Quinoa also has a relatively high quantity of vitamins and minerals. It contains more calcium, magnesium, and zinc than common cereals, and also has a particularly high iron content. Quinoa seeds are also a good source of Vitamin C, Vitamin E, B-vitamins (B1, B2, folic acid), potassium, and copper.
Quinoa seeds also contain some good quality vegetable oil (unsaturated fats) and are high in fibre.
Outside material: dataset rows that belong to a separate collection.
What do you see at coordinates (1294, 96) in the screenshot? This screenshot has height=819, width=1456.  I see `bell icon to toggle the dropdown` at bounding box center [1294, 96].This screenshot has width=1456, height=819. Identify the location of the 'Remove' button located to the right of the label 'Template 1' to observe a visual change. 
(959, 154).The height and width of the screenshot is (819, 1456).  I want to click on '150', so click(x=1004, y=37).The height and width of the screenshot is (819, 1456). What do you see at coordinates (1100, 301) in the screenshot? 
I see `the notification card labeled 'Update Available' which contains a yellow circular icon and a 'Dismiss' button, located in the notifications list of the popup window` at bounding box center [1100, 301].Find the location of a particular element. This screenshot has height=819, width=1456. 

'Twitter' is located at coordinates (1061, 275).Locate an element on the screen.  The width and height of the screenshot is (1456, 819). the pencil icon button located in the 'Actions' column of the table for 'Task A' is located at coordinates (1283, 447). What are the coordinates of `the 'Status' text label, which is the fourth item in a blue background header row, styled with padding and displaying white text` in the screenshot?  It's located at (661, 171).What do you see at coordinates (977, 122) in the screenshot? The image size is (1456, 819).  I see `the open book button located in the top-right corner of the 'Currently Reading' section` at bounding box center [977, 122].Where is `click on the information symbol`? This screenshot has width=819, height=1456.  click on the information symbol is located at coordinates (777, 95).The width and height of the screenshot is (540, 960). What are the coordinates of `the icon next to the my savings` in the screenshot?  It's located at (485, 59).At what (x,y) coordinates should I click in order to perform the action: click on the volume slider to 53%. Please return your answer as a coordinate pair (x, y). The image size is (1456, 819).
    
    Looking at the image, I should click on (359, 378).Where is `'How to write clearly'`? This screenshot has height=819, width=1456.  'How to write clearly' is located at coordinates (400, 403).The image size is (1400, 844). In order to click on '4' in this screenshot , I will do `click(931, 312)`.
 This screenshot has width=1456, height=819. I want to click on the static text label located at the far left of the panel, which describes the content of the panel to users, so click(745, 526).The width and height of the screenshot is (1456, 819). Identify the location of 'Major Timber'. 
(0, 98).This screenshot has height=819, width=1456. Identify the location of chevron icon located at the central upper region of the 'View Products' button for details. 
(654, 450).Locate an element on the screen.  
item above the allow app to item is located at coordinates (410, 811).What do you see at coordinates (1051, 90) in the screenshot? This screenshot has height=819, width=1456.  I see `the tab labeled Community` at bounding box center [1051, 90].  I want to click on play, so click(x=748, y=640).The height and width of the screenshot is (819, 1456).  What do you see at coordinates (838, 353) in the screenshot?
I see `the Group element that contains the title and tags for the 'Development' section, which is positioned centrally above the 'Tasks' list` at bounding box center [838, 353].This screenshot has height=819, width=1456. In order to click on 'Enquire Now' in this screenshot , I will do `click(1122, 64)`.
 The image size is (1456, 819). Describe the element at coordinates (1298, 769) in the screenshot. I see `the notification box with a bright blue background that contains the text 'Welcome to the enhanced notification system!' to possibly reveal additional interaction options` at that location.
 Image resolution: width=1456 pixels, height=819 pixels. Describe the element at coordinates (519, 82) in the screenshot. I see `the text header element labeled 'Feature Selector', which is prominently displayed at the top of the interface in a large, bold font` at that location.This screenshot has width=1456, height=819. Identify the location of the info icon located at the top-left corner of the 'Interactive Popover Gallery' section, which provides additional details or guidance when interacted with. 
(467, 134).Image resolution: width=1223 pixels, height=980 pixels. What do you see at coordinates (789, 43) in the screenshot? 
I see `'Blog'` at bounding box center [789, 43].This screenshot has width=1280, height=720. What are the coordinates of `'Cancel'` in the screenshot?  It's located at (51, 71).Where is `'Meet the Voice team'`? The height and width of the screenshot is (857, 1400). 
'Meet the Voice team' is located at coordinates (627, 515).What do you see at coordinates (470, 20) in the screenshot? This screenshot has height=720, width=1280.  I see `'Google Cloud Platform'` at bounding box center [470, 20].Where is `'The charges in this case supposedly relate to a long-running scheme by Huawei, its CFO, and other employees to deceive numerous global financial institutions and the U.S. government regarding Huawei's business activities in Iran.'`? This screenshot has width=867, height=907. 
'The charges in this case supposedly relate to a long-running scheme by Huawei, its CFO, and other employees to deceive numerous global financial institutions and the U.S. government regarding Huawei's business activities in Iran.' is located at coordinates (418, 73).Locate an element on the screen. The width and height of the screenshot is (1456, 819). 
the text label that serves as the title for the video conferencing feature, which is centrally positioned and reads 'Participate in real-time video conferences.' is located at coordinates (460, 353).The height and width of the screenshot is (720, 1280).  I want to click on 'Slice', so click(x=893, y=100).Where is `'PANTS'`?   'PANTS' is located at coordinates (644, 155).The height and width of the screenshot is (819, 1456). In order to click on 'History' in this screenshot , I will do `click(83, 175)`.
Tasty Quinoa Porridge (Serves 2)
- 1/2 cup cooked quinoa
- 1 cup almond or rice milk water
- 1 heaped tsp ground cinnamon
- 1 stewed apple/pear
- home-made seed mix or LSA
- shredded coconut and hemp powder is optional
- Fruit- eg. 1/2 banana chopped, berries, dates or sultanas
- Nuts and seeds- eg. chia seeds, LSA (linseed, sunflower, almond meal), pepitas, walnuts, almonds, hemp powder
Place the quinoa and stewed apple in a wide saucepan and add 1 cup of rice milk. Bring to a boil over high heat. Reduce heat to low and cover pan. Cook for 5 minutes, stirring occasionally until quinoa becomes hot. Add cinnamon and berries, followed by cinnamon (as desired), shredded coconut, LSA and hemp powder (optional), The more milk added more runnier the porridge will be!